[TASK BRIEF]
The data below must be repeated exactly. Leave nothing out.

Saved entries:
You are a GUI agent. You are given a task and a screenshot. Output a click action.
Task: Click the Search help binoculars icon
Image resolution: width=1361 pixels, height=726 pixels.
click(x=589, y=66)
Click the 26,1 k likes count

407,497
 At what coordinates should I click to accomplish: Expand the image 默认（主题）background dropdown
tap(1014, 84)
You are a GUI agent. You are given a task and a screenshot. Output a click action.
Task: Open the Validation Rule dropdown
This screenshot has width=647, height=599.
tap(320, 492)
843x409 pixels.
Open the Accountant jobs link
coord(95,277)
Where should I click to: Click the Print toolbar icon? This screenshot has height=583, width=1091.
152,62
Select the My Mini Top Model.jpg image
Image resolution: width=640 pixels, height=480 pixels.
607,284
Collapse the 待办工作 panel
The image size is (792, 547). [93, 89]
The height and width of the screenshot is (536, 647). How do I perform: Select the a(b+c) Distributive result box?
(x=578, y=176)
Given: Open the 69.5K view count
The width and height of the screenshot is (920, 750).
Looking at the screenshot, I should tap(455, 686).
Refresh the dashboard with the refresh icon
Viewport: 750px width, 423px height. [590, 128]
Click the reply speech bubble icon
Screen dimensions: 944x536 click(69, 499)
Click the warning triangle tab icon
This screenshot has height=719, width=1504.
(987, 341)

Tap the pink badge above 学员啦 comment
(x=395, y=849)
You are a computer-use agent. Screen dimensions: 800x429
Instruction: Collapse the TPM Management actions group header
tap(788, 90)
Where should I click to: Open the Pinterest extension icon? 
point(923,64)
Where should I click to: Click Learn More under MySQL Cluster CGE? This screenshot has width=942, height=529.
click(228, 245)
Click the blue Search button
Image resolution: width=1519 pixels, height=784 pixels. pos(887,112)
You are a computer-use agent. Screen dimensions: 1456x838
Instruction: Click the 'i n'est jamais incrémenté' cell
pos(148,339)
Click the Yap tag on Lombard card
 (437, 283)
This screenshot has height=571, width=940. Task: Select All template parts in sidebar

[THE COMPLETED TASK]
You are a GUI agent. You are given a task and a screenshot. Output a click action.
Task: Click the Search help binoculars icon
Image resolution: width=1361 pixels, height=726 pixels.
click(x=589, y=66)
Click the 26,1 k likes count

407,497
 At what coordinates should I click to accomplish: Expand the image 默认（主题）background dropdown
tap(1014, 84)
You are a GUI agent. You are given a task and a screenshot. Output a click action.
Task: Open the Validation Rule dropdown
This screenshot has width=647, height=599.
tap(320, 492)
843x409 pixels.
Open the Accountant jobs link
coord(95,277)
Where should I click to: Click the Print toolbar icon? This screenshot has height=583, width=1091.
152,62
Select the My Mini Top Model.jpg image
Image resolution: width=640 pixels, height=480 pixels.
607,284
Collapse the 待办工作 panel
The image size is (792, 547). [93, 89]
The height and width of the screenshot is (536, 647). How do I perform: Select the a(b+c) Distributive result box?
(x=578, y=176)
Given: Open the 69.5K view count
The width and height of the screenshot is (920, 750).
Looking at the screenshot, I should tap(455, 686).
Refresh the dashboard with the refresh icon
Viewport: 750px width, 423px height. [590, 128]
Click the reply speech bubble icon
Screen dimensions: 944x536 click(69, 499)
Click the warning triangle tab icon
This screenshot has height=719, width=1504.
(987, 341)

Tap the pink badge above 学员啦 comment
(x=395, y=849)
You are a computer-use agent. Screen dimensions: 800x429
Instruction: Collapse the TPM Management actions group header
tap(788, 90)
Where should I click to: Open the Pinterest extension icon? 
point(923,64)
Where should I click to: Click Learn More under MySQL Cluster CGE? This screenshot has width=942, height=529.
click(228, 245)
Click the blue Search button
Image resolution: width=1519 pixels, height=784 pixels. pos(887,112)
You are a computer-use agent. Screen dimensions: 1456x838
Instruction: Click the 'i n'est jamais incrémenté' cell
pos(148,339)
Click the Yap tag on Lombard card
 (437, 283)
This screenshot has height=571, width=940. Task: Select All template parts in sidebar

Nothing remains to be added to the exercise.